I had norton set to scan every file, and to scan within compressed files. I don't know how or what it scans in the background at all times, I thought all those running programs were watching out for infected files being copied onto the computer, or being opened, or being run- and I thought those running tasks were watching for malicious activity like making unauthorized changes to the registry etc. There were a lot of background tasks running.

 

I don't know which file was infected, I had popped in a cd with a bunch of backed up files from an old computer system so I could find some old vacation pictures.
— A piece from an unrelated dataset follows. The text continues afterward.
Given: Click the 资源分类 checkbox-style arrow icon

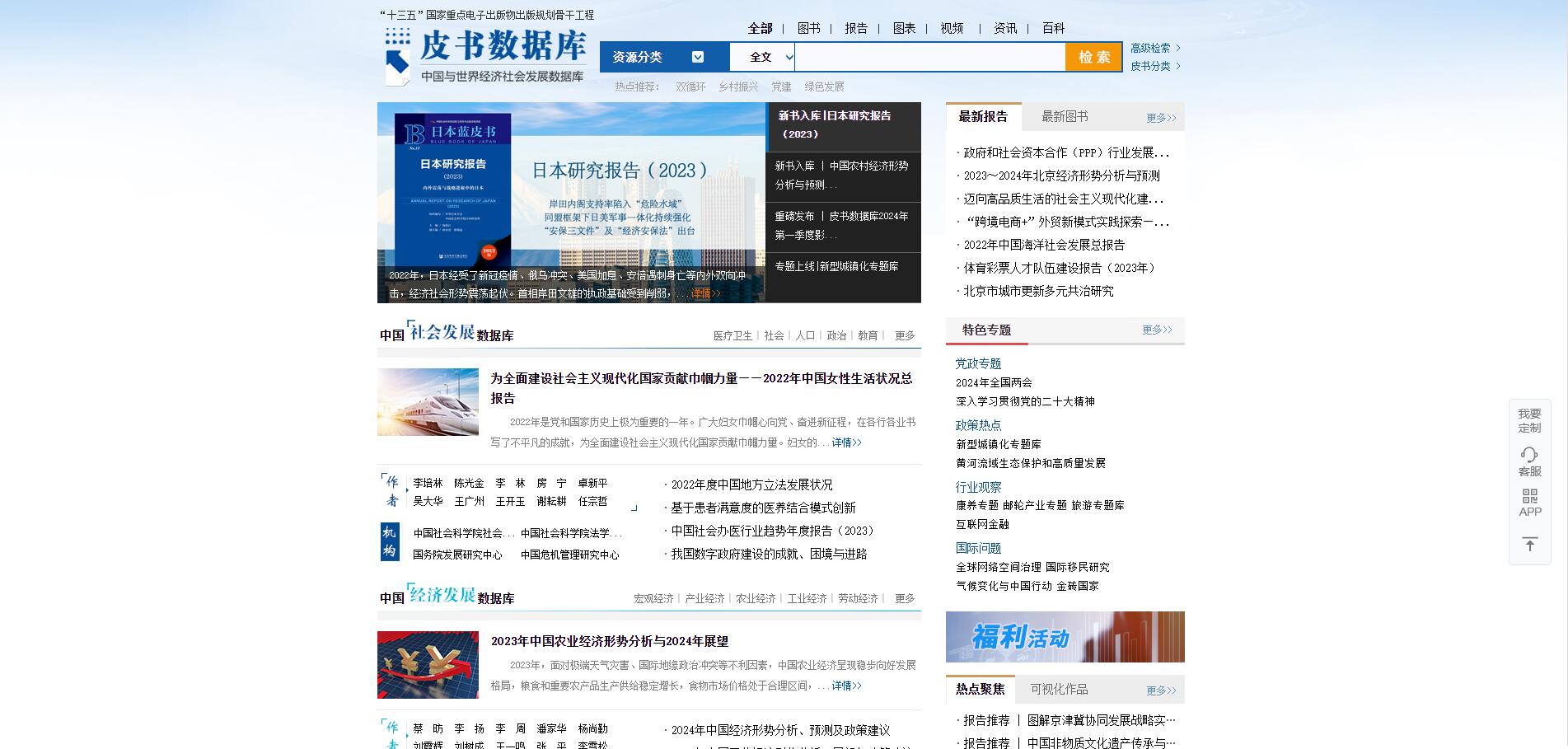Looking at the screenshot, I should pos(698,57).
Apparantly a file on that cd had been infected.

 

My computer still has the problem of not booting in safe mode, I believe this problem was caused by the damaged registry files from the virus, but not positive.

If registry damage is the cause of the Safe Boot problem, have you tried a System Restore to an earlier time?

 

Also, you appear to have been able to get out of the "Safe Boot Loop" you referred to, so I guess not to suggest anything about that.

 

By the way, if you are interested to know which files were infected with what on the CD, why don't you do a CD/DVD drive scan using Kaspersky Online CD/DVD Scan . Would be interested to know the results.
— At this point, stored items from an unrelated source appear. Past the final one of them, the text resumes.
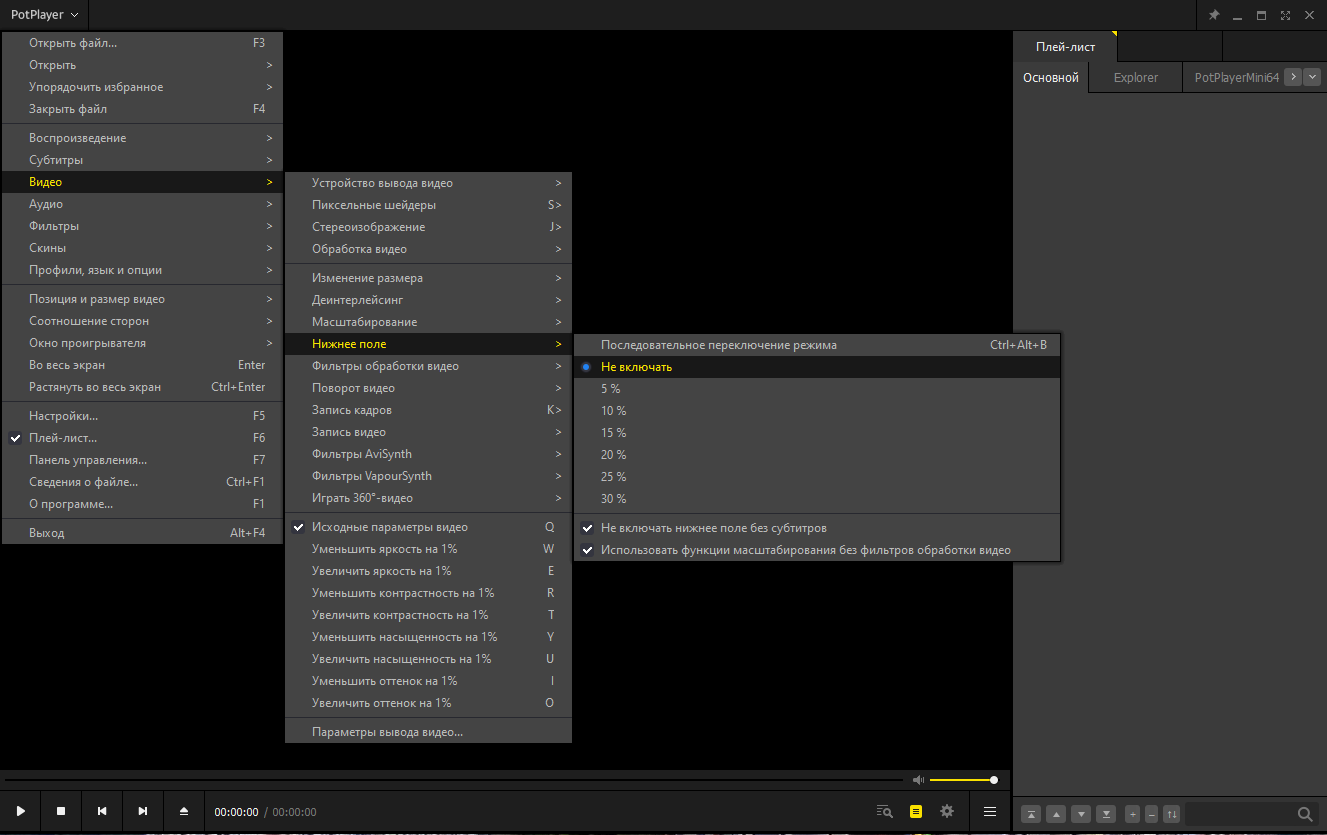Move playlist item to top icon
1327x835 pixels.
click(1031, 814)
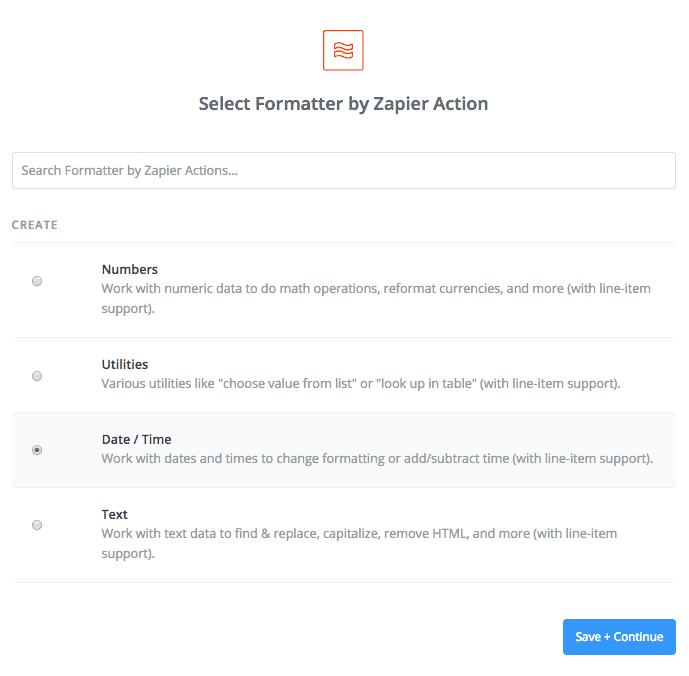The height and width of the screenshot is (676, 689).
Task: Toggle the Date / Time radio button
Action: 37,450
I had to disable system restore as part of the procedure to remove the virus. There were a few files in there that were also infected. As for that cd, I just threw it away, I already got my pictures off it, and they've been scanned.  Now the problem is figuring out what's causing the computer to fail during safeboot. It does the normal scrolling through a list of drivers, and about half way through the screen turns black, then the computer restarts.
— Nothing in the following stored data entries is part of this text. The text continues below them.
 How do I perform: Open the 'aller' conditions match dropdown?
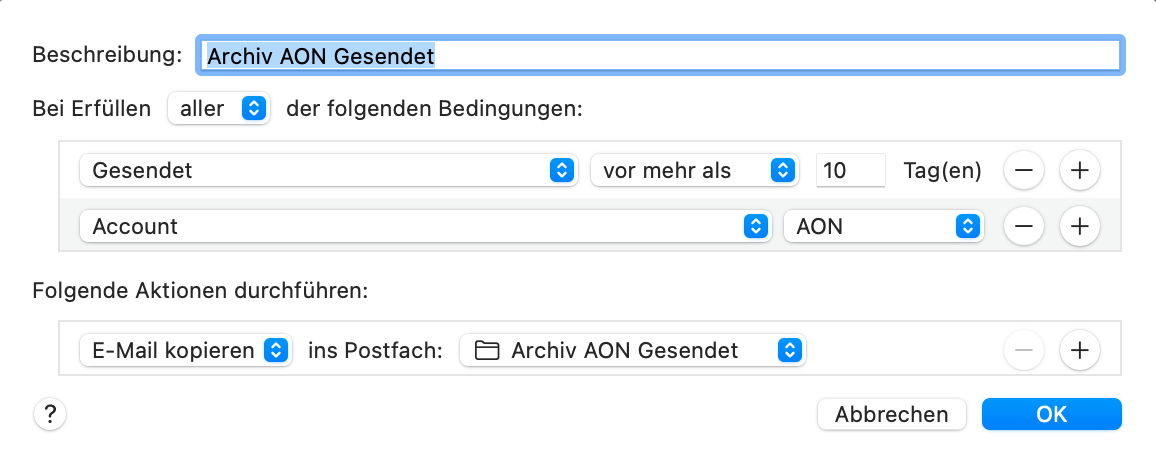[219, 108]
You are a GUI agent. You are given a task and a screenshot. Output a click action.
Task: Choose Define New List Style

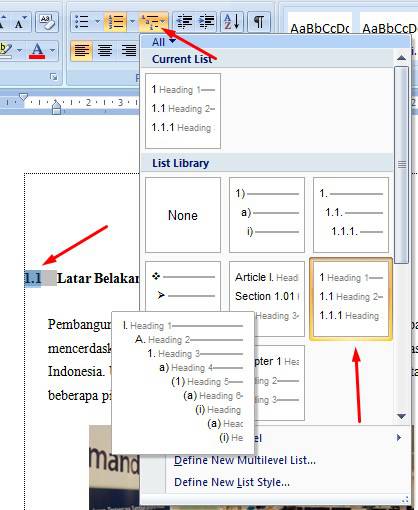pyautogui.click(x=232, y=482)
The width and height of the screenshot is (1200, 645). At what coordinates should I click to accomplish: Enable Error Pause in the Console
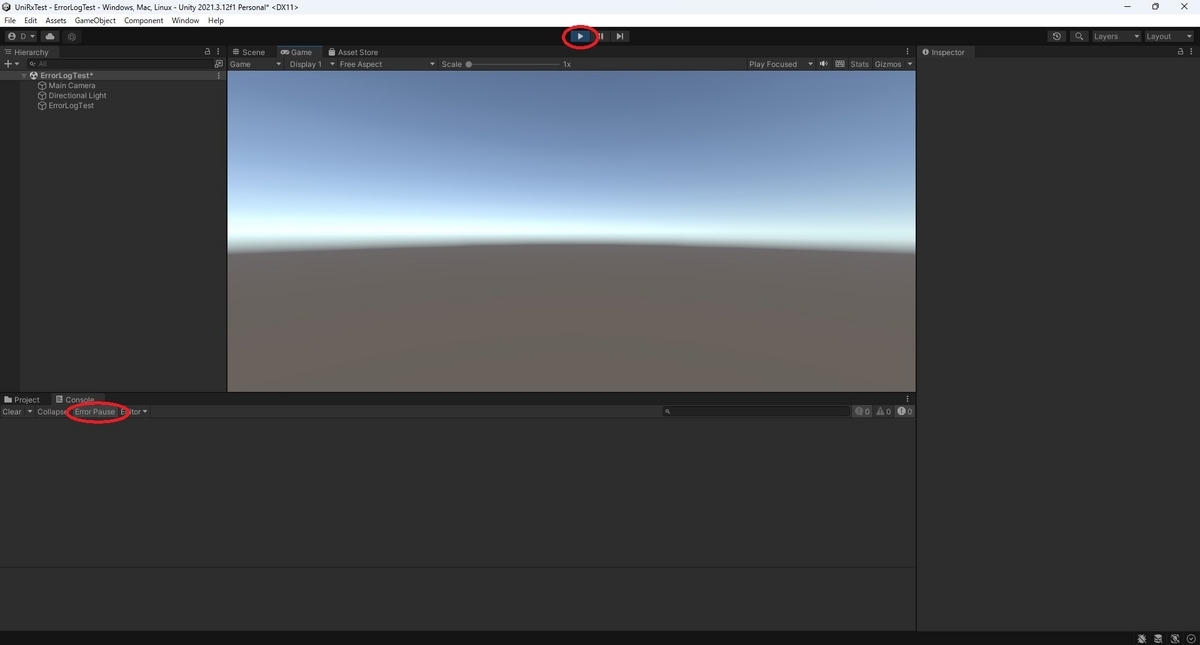click(x=95, y=411)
Doesn't sound good, I'll have to get back to you on this.

 

Edit:

 

I don't suppose you have a Window's installation CD so we can try a Window's Repair?

 

Also, are you still unable to go into Safe Mode when using the MS Config method?

 

 

 

 

Message Edited by johna on 07-10-2008 05:37 AM

It really is frustrating! I hope you get back to normal system operation. You have some good help here.

I'm sorry to hear you've been having so many problems. Although I have to admit that I'm surprised to hear that you've been infected with Beagle. We've seen very little new activity related to this threat family in recent years, therefore existing definitions should have been able to detect and clean it without any problems.

 

Do you still have a copy of the file you ran? If so could you submit it here and reply back with the resulting tracking number? I'd be interested to take a look and see why we didn't detect it.

 

Thanks

 

Orla 

Symantec Security Response 

That’s a great idea, I’ll see if I can find it and definitely upload it. Hopefully my current antivirus wont delete it while transferring.

johna wrote:

" By the way, if you are interested to know which files were infected with what on the CD, why don't you do a CD/DVD drive scan using Kaspersky Online CD/DVD Scan . Would be interested to know the results."

 

gto78 wrote:

" As for that cd, I just threw it away, I already got my pictures off it, and they've been scanned. "

 

Yeah, hope you can find it, would be interested to see what the infected files were.

 

Good luck.

 

ps Still researching the Safe Boot issue you are having.